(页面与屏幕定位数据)

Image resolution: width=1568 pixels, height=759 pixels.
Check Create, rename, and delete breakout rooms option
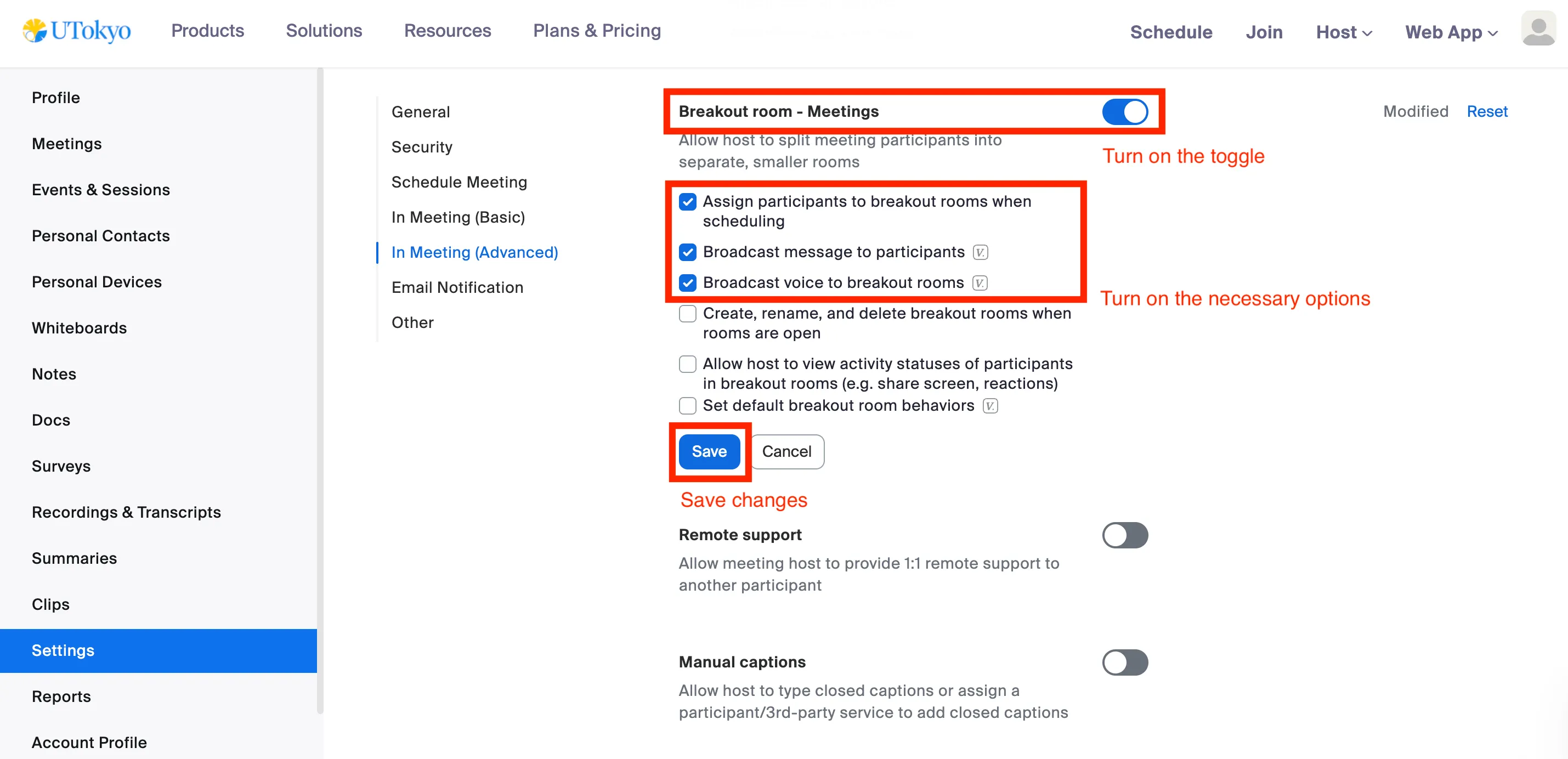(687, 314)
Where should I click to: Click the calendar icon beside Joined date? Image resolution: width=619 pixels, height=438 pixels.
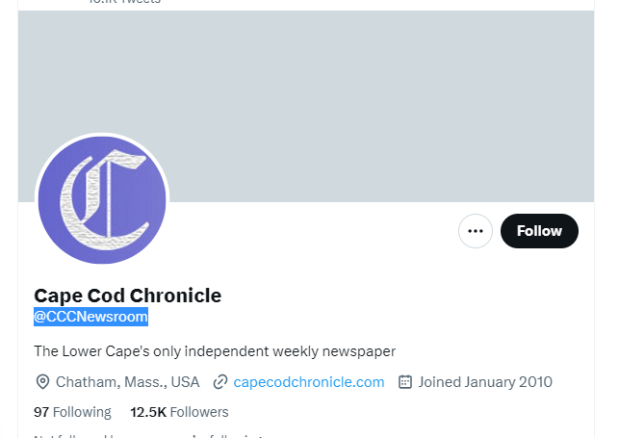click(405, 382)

练习 |
列出记录中所有含有字符串“width”的行，区分大小写。

参考答案 |
Image resolution: width=1568 pixels, height=759 pixels.
Where should I click to: Click the calendar icon beside Joined date? Image resolution: width=619 pixels, height=438 pixels.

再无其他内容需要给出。